India’s bank shake-up raises questions

India’s central bank is proposing new banking licenses to loosen the state’s grip on the financial sector.

Larsen & Toubro, India’s largest engineering and construction company, has become one of the first local corporate houses to express its interest publicly – and many others are likely to do so soon.

But the central bank’s exact plan is still unclear.

A.M. Naik, the ambitious chairman of L&T, told shareholders at the company’s annual general meeting this week that he was studying a Reserve Bank of India discussion paper, released earlier this month, with a view to applying for a banking licence for subsidiary L&T Finance.

Considerably enhanced by a banking licence, L&T Finance, which specialises in infrastructure finance, might then consider an initial public offering or private equity participation.

The central bank has sought responses from interested parties by the end of September, and is expected to issue a policy decision on new banking licences by the end of the year. Margins in financial services in India are high and competition best described as gentlemanly, so the queue to the door of the RBI’s headquarters in Mumbai is likely to be a long one.

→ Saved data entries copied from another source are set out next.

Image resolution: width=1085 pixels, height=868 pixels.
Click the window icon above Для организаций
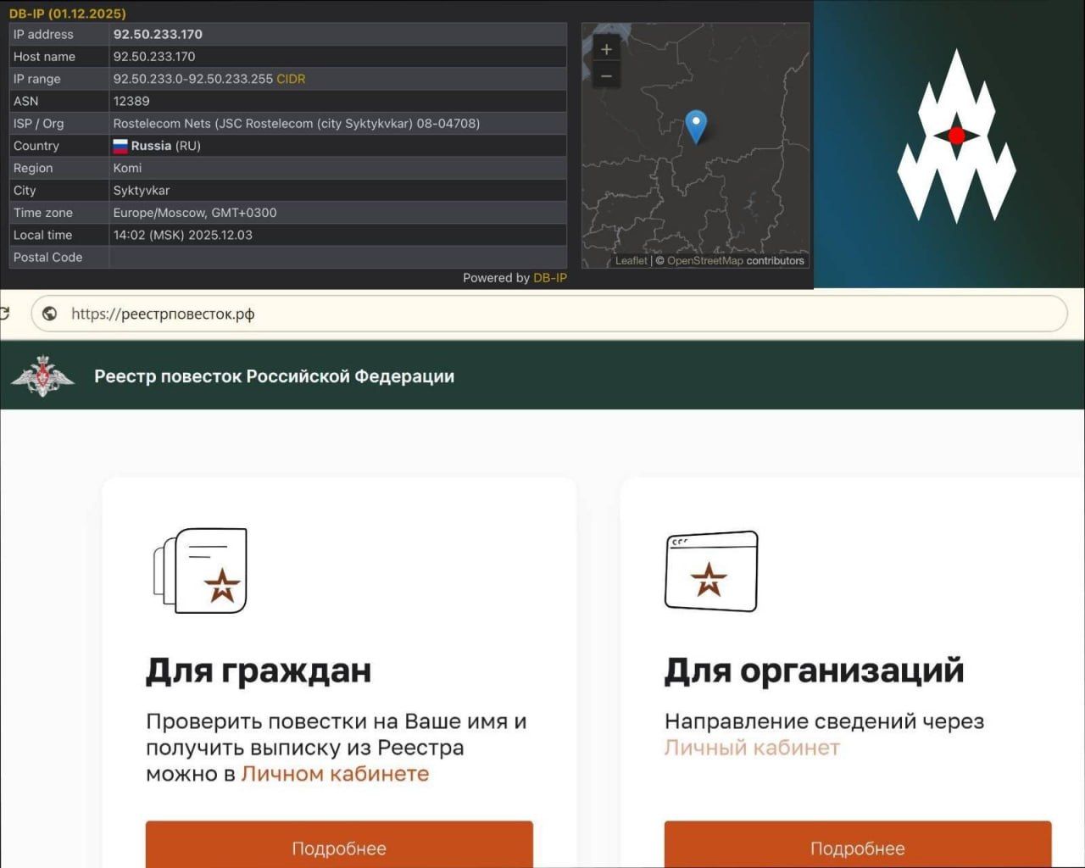[x=710, y=570]
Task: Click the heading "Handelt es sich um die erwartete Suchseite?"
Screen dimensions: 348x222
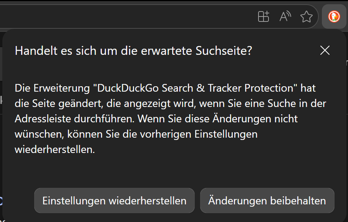Action: 133,51
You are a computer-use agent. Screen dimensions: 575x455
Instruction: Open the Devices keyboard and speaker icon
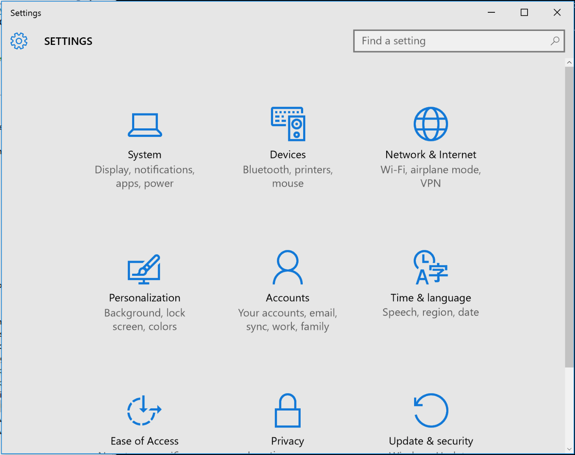(288, 124)
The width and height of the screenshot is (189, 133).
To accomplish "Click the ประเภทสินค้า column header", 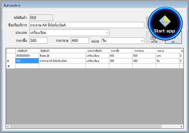I will click(97, 51).
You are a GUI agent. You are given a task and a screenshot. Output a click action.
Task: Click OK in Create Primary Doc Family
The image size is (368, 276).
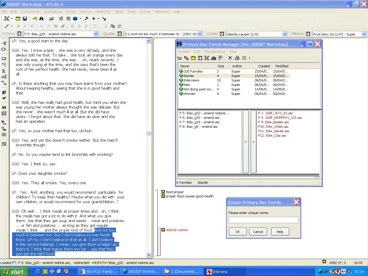coord(238,232)
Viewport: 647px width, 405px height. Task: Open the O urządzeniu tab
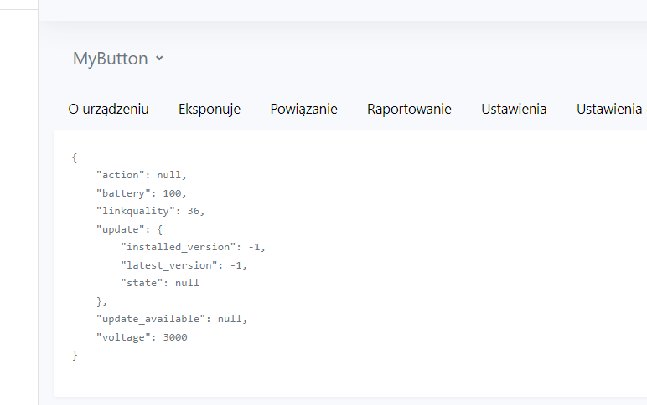[x=108, y=109]
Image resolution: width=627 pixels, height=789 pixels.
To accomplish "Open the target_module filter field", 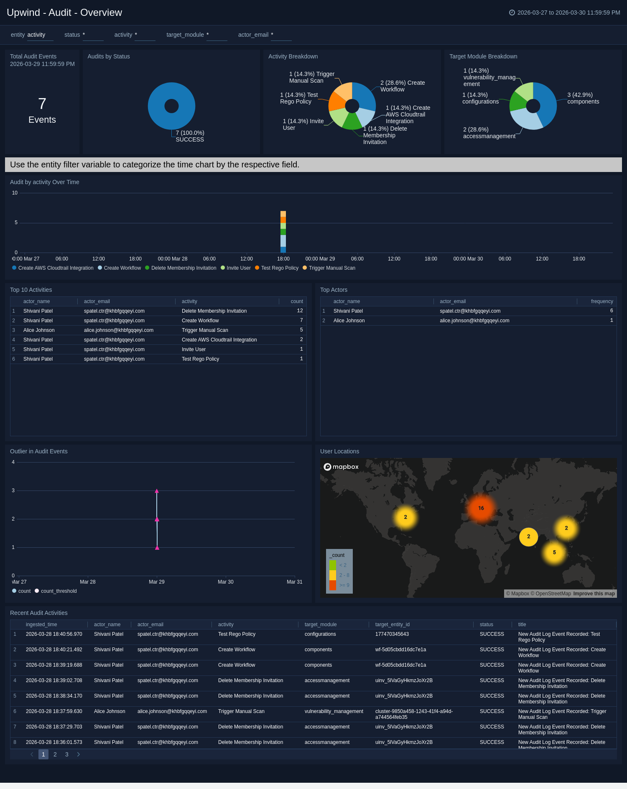I will (x=217, y=35).
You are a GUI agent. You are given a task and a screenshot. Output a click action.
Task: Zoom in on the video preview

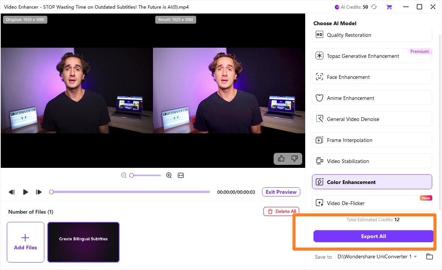coord(169,175)
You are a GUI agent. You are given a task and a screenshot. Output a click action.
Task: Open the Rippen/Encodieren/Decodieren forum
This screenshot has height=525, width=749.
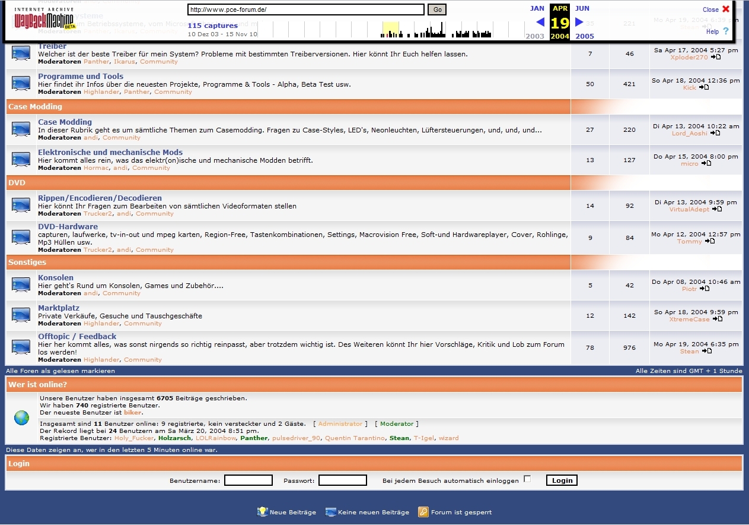[100, 198]
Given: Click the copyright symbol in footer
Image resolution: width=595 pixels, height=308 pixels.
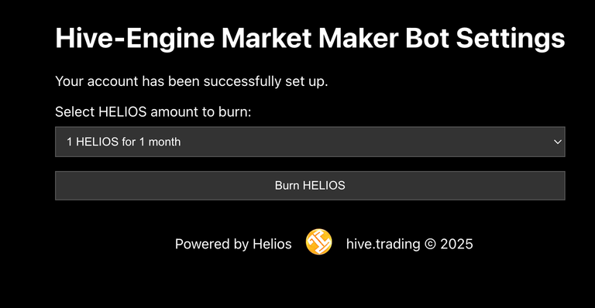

Moreover, many of India’s 1.2bn people are unbanked so whichever private sector bank cracks the business model to tap the country’s savings – particularly in peri-urban areas – could find itself sitting on a proverbial gold mine.

Yet the RBI has some difficult decisions to take in the months to come.

First, it has to answer the question whether it is desirable to let powerful industrial houses enter banking services. This kind of concentration of financial resource sometimes leads to unhealthy cross-subsidisation of financial and industrial operations, with risks for transparency. The RBI has already ruled out real estate companies diversifying into banking.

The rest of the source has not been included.